- _WORK TO BE COMPLETED_: Take every line containing "will" from the material and copy it.

- _DATA FOR THIS TASK_:
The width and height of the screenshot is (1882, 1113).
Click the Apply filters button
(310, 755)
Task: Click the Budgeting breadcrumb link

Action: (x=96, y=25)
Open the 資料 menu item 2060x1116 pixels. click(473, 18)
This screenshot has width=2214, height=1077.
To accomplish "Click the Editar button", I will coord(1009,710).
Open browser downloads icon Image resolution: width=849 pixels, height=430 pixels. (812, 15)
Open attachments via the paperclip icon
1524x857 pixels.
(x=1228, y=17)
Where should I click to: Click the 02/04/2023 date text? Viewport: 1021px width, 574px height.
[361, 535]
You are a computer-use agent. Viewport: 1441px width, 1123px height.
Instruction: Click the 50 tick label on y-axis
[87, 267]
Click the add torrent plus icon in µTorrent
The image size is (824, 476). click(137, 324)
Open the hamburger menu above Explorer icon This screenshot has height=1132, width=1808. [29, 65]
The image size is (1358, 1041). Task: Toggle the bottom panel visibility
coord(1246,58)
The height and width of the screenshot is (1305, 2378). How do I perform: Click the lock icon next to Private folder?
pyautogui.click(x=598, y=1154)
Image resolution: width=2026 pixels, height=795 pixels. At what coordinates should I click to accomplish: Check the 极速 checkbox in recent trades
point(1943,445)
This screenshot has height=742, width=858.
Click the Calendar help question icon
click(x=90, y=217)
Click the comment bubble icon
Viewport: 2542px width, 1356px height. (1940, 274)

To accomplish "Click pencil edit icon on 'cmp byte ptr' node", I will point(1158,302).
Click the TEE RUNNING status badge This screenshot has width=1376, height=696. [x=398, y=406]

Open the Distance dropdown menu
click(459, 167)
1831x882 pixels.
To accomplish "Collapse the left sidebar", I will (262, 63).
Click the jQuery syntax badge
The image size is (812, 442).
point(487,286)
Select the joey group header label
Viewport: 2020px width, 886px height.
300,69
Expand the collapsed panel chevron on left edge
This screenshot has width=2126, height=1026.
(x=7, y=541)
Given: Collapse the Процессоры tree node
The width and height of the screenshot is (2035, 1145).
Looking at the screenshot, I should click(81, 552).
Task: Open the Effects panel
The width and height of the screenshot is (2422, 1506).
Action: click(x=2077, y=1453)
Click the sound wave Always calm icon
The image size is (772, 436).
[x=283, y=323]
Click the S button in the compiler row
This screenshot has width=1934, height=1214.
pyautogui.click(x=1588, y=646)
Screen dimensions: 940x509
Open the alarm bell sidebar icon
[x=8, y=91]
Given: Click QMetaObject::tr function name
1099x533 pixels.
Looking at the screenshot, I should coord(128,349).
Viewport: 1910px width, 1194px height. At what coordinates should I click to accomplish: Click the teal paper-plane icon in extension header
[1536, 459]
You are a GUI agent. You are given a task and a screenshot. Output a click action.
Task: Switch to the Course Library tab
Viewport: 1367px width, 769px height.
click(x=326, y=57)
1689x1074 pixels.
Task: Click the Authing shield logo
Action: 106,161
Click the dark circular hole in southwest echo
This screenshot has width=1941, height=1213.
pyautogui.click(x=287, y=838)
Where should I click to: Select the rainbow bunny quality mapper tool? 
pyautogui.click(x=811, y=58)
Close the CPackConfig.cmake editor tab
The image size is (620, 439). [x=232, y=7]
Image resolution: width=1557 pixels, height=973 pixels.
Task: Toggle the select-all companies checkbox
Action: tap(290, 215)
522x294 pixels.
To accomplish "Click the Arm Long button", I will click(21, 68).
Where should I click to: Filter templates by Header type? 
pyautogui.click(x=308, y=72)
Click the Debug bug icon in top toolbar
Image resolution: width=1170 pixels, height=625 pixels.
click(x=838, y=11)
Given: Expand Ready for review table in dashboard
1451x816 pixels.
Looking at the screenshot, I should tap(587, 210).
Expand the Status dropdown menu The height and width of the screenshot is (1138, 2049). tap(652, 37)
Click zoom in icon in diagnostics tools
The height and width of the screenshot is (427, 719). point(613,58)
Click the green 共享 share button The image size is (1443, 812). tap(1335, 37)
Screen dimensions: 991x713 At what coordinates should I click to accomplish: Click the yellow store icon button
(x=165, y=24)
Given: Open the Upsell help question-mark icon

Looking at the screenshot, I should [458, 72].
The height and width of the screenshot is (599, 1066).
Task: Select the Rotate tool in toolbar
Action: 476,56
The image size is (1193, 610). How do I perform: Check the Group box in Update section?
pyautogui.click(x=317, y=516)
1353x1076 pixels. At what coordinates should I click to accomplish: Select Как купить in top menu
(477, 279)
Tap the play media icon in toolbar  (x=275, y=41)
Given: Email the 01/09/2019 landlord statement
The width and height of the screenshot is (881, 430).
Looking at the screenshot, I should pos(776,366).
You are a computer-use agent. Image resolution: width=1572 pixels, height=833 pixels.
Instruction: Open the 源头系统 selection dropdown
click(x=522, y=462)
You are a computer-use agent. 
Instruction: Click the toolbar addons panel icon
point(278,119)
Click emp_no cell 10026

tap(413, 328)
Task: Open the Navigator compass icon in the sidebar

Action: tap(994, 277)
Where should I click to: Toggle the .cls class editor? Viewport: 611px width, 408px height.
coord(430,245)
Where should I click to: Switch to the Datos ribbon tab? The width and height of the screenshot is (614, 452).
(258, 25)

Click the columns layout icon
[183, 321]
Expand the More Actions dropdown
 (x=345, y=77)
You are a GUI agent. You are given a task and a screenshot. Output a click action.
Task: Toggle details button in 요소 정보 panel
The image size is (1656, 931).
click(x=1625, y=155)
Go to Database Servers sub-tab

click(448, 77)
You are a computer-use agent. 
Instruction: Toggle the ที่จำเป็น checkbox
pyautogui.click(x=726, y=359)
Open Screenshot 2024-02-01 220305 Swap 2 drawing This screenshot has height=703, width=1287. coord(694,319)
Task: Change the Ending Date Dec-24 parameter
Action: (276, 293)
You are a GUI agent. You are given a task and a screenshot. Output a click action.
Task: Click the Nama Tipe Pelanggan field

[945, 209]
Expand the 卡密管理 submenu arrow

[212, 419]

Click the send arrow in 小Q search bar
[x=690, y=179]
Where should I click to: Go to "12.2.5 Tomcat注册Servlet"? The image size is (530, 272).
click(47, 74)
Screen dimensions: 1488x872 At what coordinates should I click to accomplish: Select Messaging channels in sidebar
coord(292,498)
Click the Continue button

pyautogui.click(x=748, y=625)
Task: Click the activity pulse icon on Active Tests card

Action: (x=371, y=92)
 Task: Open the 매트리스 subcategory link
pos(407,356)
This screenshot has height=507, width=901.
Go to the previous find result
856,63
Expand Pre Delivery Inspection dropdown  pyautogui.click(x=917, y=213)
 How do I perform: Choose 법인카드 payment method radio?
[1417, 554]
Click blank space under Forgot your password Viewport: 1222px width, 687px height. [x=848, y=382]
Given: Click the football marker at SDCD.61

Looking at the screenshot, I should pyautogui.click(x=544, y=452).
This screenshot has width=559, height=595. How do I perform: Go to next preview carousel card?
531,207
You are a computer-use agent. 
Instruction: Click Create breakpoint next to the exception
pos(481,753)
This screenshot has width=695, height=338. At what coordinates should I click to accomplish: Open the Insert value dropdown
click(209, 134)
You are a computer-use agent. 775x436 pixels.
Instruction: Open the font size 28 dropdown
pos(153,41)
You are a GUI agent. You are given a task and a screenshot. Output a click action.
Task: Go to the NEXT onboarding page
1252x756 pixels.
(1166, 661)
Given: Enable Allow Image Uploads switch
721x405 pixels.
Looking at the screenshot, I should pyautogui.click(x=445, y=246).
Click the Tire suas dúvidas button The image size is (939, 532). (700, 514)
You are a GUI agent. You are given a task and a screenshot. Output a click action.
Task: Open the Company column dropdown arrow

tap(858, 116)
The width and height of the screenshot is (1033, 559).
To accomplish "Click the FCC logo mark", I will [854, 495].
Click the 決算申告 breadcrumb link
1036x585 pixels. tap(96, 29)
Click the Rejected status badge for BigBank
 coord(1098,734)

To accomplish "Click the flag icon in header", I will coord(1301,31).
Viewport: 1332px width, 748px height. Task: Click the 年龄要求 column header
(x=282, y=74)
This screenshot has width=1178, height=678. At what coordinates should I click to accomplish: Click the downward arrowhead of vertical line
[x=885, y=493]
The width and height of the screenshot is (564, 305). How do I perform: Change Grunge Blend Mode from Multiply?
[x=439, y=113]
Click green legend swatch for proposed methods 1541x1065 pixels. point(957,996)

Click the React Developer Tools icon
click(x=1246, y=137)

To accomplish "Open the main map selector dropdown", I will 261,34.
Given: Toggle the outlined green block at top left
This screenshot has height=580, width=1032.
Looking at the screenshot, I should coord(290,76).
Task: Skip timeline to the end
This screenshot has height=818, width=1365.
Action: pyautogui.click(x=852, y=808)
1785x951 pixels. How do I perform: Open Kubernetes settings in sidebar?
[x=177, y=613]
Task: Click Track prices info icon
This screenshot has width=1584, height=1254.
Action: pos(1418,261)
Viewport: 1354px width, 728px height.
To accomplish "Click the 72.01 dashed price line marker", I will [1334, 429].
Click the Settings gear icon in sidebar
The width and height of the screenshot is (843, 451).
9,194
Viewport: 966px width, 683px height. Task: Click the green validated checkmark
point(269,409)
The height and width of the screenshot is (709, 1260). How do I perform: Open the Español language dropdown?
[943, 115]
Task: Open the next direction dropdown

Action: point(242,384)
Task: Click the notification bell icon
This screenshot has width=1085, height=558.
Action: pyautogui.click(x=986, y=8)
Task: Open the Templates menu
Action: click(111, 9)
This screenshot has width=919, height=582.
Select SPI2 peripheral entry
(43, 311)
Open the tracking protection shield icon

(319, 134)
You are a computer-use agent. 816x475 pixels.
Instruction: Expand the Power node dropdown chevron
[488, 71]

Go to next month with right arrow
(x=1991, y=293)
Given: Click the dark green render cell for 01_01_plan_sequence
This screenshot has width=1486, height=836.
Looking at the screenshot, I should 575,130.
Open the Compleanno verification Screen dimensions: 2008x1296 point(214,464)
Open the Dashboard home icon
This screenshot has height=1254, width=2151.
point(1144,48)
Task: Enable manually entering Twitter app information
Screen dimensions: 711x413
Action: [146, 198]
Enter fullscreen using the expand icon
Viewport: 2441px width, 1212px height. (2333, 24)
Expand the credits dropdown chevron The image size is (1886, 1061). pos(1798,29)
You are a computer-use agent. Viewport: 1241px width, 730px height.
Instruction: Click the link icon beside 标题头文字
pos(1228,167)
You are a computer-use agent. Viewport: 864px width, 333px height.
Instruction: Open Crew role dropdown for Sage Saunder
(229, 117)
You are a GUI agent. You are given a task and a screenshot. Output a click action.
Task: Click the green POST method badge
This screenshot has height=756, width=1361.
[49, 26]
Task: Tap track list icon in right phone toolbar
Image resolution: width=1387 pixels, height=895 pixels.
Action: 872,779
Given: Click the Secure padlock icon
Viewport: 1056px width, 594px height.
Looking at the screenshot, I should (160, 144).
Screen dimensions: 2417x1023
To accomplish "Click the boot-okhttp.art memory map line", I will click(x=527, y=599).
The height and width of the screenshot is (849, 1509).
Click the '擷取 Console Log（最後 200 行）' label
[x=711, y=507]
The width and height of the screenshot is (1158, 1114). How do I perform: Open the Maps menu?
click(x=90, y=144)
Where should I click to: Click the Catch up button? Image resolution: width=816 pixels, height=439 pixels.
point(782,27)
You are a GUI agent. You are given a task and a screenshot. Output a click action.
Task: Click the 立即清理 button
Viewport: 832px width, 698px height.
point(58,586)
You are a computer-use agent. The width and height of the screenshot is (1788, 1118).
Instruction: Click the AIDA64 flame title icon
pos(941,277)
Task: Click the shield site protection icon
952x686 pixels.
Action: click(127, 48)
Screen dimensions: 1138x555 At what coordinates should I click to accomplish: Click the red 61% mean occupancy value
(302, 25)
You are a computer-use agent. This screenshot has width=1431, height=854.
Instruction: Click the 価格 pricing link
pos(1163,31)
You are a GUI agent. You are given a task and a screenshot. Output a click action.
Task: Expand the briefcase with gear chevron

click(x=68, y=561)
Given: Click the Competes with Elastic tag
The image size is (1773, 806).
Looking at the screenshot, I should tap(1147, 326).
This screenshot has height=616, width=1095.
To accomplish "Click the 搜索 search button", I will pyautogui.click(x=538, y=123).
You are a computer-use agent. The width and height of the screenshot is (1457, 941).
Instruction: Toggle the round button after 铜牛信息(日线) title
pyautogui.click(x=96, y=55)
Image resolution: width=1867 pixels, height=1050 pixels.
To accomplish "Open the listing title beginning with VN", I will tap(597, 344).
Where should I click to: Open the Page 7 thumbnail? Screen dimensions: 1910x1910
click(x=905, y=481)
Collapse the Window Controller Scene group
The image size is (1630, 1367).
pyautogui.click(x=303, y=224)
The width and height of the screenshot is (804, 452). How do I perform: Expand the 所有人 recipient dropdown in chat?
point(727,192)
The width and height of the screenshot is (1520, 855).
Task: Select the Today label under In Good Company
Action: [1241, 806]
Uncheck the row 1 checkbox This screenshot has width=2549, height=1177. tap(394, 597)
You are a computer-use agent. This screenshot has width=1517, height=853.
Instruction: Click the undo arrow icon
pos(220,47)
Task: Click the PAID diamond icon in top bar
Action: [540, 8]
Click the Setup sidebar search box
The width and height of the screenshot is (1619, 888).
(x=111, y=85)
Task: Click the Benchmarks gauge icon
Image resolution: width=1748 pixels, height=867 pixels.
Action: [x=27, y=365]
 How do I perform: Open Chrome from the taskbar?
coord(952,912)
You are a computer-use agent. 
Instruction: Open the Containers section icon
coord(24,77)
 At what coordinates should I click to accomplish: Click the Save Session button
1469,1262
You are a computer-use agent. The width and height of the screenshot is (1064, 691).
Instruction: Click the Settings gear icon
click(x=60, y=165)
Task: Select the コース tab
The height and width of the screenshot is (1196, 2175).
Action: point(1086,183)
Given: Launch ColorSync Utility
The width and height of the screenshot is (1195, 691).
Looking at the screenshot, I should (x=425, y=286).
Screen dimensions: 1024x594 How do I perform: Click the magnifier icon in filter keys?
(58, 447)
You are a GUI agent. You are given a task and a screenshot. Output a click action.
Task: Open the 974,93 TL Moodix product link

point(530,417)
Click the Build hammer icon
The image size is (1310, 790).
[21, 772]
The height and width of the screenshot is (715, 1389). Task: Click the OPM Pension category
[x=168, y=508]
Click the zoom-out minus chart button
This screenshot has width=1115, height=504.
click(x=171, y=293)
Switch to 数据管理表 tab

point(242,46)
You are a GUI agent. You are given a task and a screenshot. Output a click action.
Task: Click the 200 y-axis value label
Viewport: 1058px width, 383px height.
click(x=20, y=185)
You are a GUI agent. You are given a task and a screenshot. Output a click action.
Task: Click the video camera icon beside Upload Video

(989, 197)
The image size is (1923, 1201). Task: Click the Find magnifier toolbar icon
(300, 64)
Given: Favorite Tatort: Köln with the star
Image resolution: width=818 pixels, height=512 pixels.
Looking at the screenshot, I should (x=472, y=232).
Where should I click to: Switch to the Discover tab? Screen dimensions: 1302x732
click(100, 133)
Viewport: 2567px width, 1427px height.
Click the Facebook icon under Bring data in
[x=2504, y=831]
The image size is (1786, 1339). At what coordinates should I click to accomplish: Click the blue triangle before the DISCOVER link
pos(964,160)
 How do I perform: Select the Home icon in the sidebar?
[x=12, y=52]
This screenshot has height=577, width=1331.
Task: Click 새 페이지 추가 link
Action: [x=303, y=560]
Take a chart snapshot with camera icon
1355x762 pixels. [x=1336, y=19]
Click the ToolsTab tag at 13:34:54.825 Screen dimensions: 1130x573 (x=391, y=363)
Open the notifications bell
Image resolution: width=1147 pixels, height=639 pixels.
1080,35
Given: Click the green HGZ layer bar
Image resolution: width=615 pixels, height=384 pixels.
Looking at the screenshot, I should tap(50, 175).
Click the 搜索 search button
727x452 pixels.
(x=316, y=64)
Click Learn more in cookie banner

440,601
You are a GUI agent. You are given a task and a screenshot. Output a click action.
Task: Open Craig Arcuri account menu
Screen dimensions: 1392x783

- _OUTPUT OF THE TASK_:
To accomplish "Click the Editar button", I will coord(1009,710).
To accomplish "Click pencil edit icon on 'cmp byte ptr' node", I will point(1158,302).
To accomplish "Collapse the left sidebar", I will (262, 63).
To accomplish "Click the Arm Long button", I will click(21, 68).
To accomplish "Click the FCC logo mark", I will [854, 495].
To accomplish "Click the flag icon in header", I will coord(1301,31).
To accomplish "Open the main map selector dropdown", I will 261,34.
To accomplish "Click the 72.01 dashed price line marker", I will [1334, 429].
To accomplish "Click the boot-okhttp.art memory map line", I will click(x=527, y=599).
To accomplish "Click the 搜索 search button", I will pyautogui.click(x=538, y=123).
To accomplish "Open the listing title beginning with VN", I will tap(597, 344).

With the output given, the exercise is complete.